One attendee cautioned that altering public opinion on Israel will not be easy.

Norman Goldstein, vice president of Israel and overseas for the Jewish Federation of Greater Washington, said he strongly favors the idea, but noted that “there is a presupposition that everybody really cares” intensely about Israel.

While everyone in the room last week did so, it’s not something regularly on the minds of many others, he said.

Getting Israel to turn up on their radar screen, he said, is a “real challenge.”

Weinberg and Israel21c consultant Pearl Lerner Kane, who also spoke to the group, acknowledge that news about Israeli medical discoveries or the hip-hop scene in the Jewish state are never going to overtake news about the conflict, and they emphasize that they are not advising anyone to ignore that aspect of Israel.
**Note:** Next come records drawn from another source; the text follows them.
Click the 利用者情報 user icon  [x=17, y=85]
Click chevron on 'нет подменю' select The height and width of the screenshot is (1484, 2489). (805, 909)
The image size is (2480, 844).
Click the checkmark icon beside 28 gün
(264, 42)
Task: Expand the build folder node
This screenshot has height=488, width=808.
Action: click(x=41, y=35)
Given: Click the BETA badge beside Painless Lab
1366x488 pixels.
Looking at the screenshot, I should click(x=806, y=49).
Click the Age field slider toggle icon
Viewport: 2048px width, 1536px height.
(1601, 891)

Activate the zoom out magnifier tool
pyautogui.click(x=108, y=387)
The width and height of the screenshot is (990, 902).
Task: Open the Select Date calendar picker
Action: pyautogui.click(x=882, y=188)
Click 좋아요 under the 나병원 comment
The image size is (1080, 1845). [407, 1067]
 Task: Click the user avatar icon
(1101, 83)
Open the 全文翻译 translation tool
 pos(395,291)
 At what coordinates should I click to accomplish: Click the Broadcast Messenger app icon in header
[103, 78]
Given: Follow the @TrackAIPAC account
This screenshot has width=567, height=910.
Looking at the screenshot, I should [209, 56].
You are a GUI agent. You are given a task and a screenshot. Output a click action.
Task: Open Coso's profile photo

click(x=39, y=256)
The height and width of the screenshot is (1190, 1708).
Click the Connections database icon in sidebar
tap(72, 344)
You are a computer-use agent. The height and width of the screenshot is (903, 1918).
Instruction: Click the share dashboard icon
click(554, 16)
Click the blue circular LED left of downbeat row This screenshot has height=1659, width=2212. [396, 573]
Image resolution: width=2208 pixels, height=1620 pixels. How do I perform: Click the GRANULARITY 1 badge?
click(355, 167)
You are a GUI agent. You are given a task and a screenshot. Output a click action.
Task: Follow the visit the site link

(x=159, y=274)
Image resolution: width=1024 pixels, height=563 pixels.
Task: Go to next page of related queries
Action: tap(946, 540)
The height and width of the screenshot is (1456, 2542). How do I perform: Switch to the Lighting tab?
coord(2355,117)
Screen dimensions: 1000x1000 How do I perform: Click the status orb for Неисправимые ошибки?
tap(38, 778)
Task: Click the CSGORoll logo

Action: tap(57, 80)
Their effort also does not replace the continued need for political advocacy, they said. But over the long term, they envision that news reporting about Israel could go from the current 98 percent about the conflict to perhaps 70 percent, with the remaining 30 percent beyond the conflict.

Kane said the best way to get that message out is through “word of mouth,” whether by talking about the topic in one’s social networks or alerting media contacts about stories that they might find interesting.

For instance, Weinberg recalled to the gathering a recent dinner he and his wife had with a couple he was meeting for the first time. Aware that the husband was an endocrinologist, he spent a half-hour earlier that day researching information about Israel in which the doctor might be interested.

The Israel21c effort comes as recent polls show American support for Israel in its conflict with the Palestinians is as strong as ever. Weinberg said after the summit that such support is important, but is “all based on Israel’s geopolitical utility to the United States,” and that Americans need to be given additional reasons why they should identify with the Jewish state.

Reaction from those in attendance last week was enthusiastic.

Miriam Zaghi, who teaches about modern-day Israel at the Melvin J. Berman Hebrew Academy in Rockville, said she thought the idea was great.

“It’s a nice shift,” said Zaghi, 30. “People need a positive vision.”

She added that “word of mouth works,” noting that she’s seen it work when she’s “gone out and spoken to people.”

“Word of mouth is more than one to one,” said Leonard Bebchick, an American Jewish Committee Washington-area vice president. He noted that having other Jewish organizations link to Israel21c’s Web site, for instance, will help get the message out. (The organization also sends out a weekly e-newsletter with links to the new stories that have been posted to its Web site, and Weinberg said the group has already placed 5,000 stories in American media during the past few years.)

Eric Rozenman, Washington director of CAMERA (Committee for Accuracy in Middle East Reporting in America), also thought Israel21c’s ideas are important, noting that when he meets with media members, he will suggest that reporters write about other aspects of the Jewish state besides the conflict.

While emphasizing the continued need for media watchdog groups like his, he said grassroots efforts like Israel21c’s could be effective in the long term. As an example, he pointed to the success of Arab propaganda efforts since the Six Day War, which he said helped turn once positive media chronicling of the Jewish state into much more critical coverage in recent years.